Moskau / Washington – Der Kreml hat den USA angesichts der Spannungen um die Ukraine «falsche Anschuldigungen» gegen Russland und die Verbreitung von Lügen vorgeworfen. Kremlsprecher Dmitri Peskow sagte im Interview mit dem US-Fernsehsender CNN, dass Washington die angekündigten Belege für eine militärische Eskalation von russischer Seite an der Grenze zur Ukraine bisher nicht vorgelegt habe. «Wir warten noch immer auf Beweise», sagte Peskow. Auf die Frage, ob Russland einen Überfall auf die Ukraine ausschliessen könne, sagte er, dass es diesen augenscheinlich nicht gebe.
Die USA und die Nato beklagen seit Monaten einen massiven Aufmarsch russischer Truppen nahe der ukrainischen Grenze und befürchten, dass Russland einen Einmarsch in dem Nachbarland planen könnte. Es seien von US-Sicherheitsberater Jake Sullivan Beweise zwar angekündigt, aber nicht vorgelegt worden, sagte Peskow. Die US-Zeitung «The Hill» veröffentlichte am Sonntag bei Twitter ein Fragment des Interviews.

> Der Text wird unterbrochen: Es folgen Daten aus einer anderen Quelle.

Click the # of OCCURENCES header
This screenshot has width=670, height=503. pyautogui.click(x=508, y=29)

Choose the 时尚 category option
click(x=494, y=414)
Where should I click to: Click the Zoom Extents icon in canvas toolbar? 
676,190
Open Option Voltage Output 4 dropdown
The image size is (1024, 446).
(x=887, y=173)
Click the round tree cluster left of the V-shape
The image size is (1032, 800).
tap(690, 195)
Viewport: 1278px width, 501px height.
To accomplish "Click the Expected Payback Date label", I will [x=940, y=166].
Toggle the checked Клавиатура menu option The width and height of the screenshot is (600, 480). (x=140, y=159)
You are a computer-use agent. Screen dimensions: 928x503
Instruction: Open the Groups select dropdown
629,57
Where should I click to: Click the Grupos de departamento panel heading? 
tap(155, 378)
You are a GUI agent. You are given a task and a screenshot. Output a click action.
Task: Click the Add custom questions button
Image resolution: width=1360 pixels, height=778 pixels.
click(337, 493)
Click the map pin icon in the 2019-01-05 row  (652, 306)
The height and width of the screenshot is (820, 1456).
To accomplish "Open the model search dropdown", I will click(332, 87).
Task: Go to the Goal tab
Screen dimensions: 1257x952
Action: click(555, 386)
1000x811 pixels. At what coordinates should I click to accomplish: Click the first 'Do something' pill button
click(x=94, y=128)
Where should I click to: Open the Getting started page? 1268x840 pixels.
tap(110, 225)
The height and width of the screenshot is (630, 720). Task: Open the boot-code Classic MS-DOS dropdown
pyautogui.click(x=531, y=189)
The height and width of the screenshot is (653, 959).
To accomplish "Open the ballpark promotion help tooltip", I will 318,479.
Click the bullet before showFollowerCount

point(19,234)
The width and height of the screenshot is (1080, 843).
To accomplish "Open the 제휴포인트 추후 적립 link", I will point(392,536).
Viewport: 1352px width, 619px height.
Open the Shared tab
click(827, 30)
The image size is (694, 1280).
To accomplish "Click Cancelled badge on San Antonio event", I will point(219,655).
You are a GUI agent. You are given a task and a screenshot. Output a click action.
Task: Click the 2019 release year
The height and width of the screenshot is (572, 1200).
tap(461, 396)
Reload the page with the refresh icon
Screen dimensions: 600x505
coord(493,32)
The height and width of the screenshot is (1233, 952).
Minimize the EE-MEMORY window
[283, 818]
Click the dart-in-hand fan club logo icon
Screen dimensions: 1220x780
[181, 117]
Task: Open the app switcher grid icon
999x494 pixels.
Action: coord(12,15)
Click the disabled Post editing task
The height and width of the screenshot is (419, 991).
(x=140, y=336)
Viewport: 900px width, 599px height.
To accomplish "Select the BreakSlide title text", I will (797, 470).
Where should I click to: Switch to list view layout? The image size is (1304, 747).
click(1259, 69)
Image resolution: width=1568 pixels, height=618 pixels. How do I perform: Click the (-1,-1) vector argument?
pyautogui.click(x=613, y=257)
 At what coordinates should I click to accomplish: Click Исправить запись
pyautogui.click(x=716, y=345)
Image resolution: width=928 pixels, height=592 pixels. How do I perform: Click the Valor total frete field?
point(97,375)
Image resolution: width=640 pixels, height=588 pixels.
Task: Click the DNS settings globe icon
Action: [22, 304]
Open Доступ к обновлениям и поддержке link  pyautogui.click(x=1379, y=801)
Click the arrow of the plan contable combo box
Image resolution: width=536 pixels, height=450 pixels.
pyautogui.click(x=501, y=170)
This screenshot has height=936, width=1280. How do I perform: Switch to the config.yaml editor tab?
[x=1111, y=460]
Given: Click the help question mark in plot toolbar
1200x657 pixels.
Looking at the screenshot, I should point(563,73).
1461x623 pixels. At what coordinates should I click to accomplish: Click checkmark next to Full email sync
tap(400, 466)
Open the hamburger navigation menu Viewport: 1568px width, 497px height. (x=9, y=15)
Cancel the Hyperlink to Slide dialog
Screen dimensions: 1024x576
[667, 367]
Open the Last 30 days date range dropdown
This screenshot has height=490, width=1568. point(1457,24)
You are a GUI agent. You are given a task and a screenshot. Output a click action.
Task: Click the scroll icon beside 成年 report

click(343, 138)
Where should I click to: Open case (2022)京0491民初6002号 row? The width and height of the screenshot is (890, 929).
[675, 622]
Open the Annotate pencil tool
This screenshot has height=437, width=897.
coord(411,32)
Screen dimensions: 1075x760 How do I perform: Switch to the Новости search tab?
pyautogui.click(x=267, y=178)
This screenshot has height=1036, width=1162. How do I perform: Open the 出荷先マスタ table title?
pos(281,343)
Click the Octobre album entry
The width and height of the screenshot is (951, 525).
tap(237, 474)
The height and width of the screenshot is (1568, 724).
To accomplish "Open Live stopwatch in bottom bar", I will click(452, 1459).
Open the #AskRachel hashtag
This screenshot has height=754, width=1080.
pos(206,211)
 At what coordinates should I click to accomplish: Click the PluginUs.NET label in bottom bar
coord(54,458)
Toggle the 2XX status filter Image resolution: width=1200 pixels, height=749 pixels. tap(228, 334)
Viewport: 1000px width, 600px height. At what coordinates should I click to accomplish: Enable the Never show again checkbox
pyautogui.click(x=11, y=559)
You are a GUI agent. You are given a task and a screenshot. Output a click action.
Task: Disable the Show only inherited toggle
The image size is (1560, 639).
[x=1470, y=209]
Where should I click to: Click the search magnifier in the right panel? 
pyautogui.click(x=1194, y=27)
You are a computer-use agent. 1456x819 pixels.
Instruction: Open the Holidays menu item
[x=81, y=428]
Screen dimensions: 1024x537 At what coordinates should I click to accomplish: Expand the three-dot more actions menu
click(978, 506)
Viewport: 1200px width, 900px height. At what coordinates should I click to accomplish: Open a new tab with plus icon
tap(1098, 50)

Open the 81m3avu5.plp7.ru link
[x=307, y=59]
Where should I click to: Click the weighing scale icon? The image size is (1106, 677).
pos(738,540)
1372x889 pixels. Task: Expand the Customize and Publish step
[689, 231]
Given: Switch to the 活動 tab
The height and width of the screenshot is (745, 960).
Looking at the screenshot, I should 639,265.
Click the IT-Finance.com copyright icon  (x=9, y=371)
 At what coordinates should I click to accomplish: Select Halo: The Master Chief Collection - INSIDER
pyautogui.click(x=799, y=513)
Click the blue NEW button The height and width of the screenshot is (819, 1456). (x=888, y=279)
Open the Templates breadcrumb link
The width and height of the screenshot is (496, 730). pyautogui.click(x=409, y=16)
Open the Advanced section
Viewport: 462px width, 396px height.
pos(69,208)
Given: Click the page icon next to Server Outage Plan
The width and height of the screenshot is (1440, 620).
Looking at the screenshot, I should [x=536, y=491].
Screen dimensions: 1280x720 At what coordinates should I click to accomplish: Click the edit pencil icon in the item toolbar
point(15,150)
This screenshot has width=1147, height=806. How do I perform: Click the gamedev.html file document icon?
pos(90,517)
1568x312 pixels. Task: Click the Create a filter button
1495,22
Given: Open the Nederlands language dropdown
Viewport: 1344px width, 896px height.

Verantwortung für Cyberangriff auf ukrainische Regierung zurückgewiesen
«Wir leben in einer Welt falscher Anschuldigungen, von Falschnachrichten und in einer Welt der Lügen», sagte der Sprecher des russischen Präsidenten Wladimir Putin. Solange nichts durch Beweise belegt werde, «werden wir weiter davon ausgehen, dass das Fake News und falsche Anschuldigungen sind». Peskow wies auch Vorwürfe zurück, Russland sei für den Hackerangriff auf Internetseiten der ukrainischen Regierung am Freitag verantwortlich. «Russland hat mit diesen Cyberattacken nichts zu tun.»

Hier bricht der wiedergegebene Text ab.